#### EXTRACTED TEXT ####

This is lesson 12 of 15, the third lesson of Phase 3, and the first of three diffusion lessons. The previous lesson (L11) derived the denoising-score-matching loss from a score-based perspective; this lesson derives the same loss from the DDPM Markov-chain perspective. The next lesson, Diffusion models II, covers the practical speed-ups (DDIM, classifier-free guidance) that made diffusion deployable at scale. Lesson 14 closes Phase 3 by returning to the score-based view and making the equivalence explicit via the SDE (stochastic differential equation) perspective. Lesson 15 is the synthesis capstone returning to the L1 four-paradigm map with the diffusion paradigm fully unpacked.

Prerequisites: the previous lesson, Score matching and score-based generation, for the noise-prediction equivalence and the multi-noise-level extension that diffusion formalizes. Also lesson 5 (Latent variables and the ELBO) for the ELBO derivation framework that diffusion’s training objective rests on. Math background: comfort with multivariate Gaussians, expectations, the chain rule of conditional probability, and one parameterization-equivalence step (rewriting the reverse mean as a function of a noise predictor).

This lesson is denser than L10 and L11 because it derives the full DDPM framework: forward chain, closed-form shortcut (a Gaussian-product algebraic step), reverse parameterization, ELBO simplification to the noise-prediction MSE, and the training and sampling loops. The simplified loss is the punchline; getting there requires several algebraic steps that the lesson walks but does not fully derive (the full derivation is in the Ho et al. 2020 paper referenced in References). Worked numerical examples cover the closed-form forward sampling at two β-schedules and a single DDPM training step end-to-end.

####

◆ GIVEN INSTRUCTION
According to the lesson overview above, which practical speed-ups does the next lesson, Diffusion models II, cover?

#### ENTRIES SUPPLIED ####

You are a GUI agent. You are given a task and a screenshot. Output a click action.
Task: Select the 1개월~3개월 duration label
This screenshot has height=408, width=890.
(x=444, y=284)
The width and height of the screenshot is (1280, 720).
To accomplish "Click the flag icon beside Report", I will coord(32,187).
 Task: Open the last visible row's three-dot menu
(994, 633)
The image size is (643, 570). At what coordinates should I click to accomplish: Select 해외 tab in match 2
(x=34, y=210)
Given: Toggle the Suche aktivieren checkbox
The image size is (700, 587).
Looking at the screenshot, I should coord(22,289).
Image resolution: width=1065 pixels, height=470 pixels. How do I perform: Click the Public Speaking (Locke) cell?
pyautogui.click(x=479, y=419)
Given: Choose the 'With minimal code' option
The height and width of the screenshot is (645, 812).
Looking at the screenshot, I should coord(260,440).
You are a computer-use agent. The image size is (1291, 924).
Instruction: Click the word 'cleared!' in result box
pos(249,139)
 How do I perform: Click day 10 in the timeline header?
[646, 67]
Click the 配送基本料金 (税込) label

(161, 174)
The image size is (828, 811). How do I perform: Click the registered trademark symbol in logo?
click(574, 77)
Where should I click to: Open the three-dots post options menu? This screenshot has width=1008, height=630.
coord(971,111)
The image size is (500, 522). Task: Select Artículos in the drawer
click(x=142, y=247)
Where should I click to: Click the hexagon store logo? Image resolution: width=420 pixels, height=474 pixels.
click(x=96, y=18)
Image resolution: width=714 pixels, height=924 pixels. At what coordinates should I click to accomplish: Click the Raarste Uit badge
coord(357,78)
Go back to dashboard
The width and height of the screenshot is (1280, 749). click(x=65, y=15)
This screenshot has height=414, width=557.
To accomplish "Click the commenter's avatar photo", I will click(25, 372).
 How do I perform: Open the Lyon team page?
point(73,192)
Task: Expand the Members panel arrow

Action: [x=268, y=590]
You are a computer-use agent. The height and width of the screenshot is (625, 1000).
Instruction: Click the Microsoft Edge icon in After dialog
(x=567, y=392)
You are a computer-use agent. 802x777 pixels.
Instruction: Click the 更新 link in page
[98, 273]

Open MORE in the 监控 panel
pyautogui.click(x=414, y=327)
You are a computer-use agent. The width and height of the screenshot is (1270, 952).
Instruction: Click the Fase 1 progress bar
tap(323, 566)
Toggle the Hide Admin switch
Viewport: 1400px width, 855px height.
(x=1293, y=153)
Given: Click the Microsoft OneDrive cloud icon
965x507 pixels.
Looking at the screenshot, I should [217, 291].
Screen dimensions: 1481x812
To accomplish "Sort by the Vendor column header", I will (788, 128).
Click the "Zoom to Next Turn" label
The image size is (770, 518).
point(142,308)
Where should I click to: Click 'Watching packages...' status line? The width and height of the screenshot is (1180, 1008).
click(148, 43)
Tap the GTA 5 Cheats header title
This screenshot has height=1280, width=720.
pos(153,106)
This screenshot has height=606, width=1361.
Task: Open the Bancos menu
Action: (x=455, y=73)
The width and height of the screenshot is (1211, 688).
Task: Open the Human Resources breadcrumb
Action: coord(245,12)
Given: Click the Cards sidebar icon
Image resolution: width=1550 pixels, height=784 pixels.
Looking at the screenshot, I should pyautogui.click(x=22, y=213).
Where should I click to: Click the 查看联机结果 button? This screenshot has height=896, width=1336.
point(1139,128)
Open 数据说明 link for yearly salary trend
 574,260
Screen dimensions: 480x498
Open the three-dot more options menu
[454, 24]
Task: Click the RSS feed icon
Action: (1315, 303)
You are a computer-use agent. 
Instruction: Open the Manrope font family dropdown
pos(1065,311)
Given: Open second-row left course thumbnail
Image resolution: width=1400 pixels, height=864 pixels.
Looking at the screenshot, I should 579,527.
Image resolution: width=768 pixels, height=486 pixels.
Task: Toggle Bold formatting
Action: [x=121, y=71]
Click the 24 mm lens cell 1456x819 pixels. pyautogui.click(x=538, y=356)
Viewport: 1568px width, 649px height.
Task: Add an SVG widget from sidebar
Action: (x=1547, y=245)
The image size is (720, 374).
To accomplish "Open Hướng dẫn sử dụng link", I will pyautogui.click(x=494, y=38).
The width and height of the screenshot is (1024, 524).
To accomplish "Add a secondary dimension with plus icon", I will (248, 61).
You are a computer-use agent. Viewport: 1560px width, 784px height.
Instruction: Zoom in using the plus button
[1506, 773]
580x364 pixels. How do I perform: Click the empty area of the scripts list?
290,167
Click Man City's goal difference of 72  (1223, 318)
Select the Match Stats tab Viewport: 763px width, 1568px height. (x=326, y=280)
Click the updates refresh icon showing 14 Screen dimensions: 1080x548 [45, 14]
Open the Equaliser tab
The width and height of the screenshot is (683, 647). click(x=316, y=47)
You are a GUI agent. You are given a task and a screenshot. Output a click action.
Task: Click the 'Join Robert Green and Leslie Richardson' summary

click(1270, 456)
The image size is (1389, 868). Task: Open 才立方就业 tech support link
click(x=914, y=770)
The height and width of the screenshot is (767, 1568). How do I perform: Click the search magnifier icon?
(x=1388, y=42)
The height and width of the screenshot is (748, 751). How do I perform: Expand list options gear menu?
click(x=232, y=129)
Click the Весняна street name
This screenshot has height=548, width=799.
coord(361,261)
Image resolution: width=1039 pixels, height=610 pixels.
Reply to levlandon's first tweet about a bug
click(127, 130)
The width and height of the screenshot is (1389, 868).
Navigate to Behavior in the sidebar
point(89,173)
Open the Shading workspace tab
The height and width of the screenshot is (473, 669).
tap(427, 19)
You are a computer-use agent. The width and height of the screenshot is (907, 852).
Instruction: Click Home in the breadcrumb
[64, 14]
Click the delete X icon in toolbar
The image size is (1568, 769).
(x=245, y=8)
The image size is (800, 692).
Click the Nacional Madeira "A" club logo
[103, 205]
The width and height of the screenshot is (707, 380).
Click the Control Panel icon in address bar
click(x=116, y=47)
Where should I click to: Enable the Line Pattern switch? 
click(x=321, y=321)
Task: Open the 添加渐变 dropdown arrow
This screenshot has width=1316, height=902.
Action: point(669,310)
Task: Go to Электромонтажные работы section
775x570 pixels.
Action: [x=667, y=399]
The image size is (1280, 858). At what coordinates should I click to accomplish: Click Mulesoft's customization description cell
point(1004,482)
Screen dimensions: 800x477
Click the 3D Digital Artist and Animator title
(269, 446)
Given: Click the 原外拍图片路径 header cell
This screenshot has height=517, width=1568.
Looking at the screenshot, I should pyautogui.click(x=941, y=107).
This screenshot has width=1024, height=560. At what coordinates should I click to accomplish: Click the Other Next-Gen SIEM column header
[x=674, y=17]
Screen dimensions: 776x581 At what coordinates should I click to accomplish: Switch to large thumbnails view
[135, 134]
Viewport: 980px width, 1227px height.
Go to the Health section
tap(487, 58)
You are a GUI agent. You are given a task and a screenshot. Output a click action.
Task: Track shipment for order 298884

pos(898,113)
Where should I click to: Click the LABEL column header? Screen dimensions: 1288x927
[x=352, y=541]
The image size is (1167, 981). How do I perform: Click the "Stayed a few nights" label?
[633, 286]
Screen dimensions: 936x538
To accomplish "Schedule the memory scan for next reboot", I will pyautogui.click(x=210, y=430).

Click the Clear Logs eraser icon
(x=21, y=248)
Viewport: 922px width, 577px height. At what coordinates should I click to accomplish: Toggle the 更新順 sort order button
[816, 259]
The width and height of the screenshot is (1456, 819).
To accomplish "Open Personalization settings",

####

◆ RESPONSE BELOW
DDIM and classifier-free guidance.